A  partir de la consumación de la Independencia en 1821, “las llamadas sociedades filarmónicas fueron concretamente las patrocinadoras de la música del naciente México. Surgieron entonces las de José Mariano Elízaga en 1825; la de Cenobio Paniagua y Ángela Peralta, recordada como El Ruiseñor Mexicano, en 1828, además de la Mexicana en 1866. Se inició, asimismo, la promoción de la ópera y fundación, por parte del entonces presidente Benito Juárez, del Conservatorio Nacional de Música y Bellas Artes el 25 de octubre de 1867”.

 De ahí al salto en el siglo XX, la música, menos afrancesada e italianizante, halla en los corridos las huellas de las primeras identidades, si bien aún con influencias europeas, de lo mexicano. Según Manuel M. Ponce, en su labor de rescate de las “canciones del pueblo”, la música mexicana podía clasificarse en dos grandes ramas: la del Bajío, acompañada de arpa, violín y bajo, “la cual se caracterizaba por ser más pausada y triste (generalmente quejas hacia la desdeñosa mujer), y la del Norte, más alegre, rítmica e incluso picaresca”.

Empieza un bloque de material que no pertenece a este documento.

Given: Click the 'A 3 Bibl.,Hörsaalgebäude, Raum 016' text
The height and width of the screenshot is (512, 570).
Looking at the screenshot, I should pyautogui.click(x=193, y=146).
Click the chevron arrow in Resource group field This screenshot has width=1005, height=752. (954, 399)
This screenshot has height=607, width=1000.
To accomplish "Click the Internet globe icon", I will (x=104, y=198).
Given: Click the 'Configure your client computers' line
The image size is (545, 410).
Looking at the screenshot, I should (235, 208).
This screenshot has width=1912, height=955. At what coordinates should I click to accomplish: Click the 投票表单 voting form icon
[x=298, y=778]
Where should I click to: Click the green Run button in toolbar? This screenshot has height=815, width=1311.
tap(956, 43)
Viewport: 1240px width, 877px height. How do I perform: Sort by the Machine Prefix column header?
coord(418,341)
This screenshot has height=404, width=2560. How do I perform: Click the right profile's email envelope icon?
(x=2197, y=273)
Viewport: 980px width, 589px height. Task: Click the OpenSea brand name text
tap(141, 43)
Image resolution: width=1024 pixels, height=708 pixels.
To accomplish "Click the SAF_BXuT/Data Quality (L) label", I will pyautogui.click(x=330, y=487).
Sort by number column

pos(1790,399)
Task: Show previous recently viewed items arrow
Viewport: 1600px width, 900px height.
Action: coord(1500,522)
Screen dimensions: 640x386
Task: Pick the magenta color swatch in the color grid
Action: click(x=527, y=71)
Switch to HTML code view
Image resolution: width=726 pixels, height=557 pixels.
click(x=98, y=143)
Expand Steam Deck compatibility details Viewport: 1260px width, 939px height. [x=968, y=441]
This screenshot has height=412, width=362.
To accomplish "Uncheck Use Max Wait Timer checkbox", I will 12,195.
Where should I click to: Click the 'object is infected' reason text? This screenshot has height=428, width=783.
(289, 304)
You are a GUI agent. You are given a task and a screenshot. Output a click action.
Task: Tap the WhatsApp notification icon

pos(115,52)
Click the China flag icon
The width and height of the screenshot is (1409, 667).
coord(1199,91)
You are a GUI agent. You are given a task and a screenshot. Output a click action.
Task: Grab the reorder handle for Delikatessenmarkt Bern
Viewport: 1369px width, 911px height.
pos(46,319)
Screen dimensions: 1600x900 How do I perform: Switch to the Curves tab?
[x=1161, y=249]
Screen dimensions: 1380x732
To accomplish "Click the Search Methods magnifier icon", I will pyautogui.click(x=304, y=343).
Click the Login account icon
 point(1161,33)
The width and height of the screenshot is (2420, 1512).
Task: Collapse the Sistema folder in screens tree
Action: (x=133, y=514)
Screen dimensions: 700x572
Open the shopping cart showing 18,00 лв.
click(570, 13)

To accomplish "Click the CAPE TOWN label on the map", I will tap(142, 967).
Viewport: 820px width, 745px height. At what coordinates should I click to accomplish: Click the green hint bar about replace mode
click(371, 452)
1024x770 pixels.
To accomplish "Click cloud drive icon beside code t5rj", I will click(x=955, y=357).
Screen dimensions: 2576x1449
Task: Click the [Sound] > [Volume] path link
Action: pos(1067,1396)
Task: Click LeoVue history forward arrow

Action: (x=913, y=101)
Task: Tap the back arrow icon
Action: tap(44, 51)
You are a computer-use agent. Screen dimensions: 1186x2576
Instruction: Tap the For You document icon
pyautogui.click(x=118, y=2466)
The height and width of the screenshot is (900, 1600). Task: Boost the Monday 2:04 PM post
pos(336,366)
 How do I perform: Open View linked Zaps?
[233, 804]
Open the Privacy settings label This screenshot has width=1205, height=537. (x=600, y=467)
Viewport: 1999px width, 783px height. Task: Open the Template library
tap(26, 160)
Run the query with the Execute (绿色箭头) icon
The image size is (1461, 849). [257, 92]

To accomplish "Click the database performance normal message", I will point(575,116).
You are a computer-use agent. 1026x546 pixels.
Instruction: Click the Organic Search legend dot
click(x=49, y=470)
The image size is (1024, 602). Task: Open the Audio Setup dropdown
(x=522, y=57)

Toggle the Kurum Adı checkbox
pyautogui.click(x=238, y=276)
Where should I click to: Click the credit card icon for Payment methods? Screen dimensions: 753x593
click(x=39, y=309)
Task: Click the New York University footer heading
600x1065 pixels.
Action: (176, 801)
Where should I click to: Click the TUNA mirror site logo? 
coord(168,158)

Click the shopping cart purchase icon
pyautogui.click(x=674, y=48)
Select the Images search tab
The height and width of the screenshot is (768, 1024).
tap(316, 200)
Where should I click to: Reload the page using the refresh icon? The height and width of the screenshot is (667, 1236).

Esta colección discográfica presenta no sólo dichas dos características, sino ya una extensa gama que Carlos Carrasco, el editor musical de la Reader’s Digest, prefirió dividir en diez incisos:

 

      la raíz ranchera,

 

      el son jalisciense,

 

      la serenata,

 

      las  bandas sinaloenses,

 

      los huapangos,

 

      el son jarocho,

 

      las marimbas,

 

      la  trova yucateca,

 

      los corridos norteños y

 

los jarabes y cantos sureños, en un centenar de piezas con una cincuentena de autores, el último de los cuales, generacionalmente, es Guadalupe Trigo, ese vigoroso compositor yucateco que muriera en extraña forma, en 1982, rumbo a su domicilio en la carretera a Cuernavaca cuando era, Trigo, el opositor acérrimo del cacique de la Sociedad de Autores y Compositores de la Música (SACM), Carlos Gómez Barrera, enriquecido ilegítimamente con las canciones de sus sumisos colegas.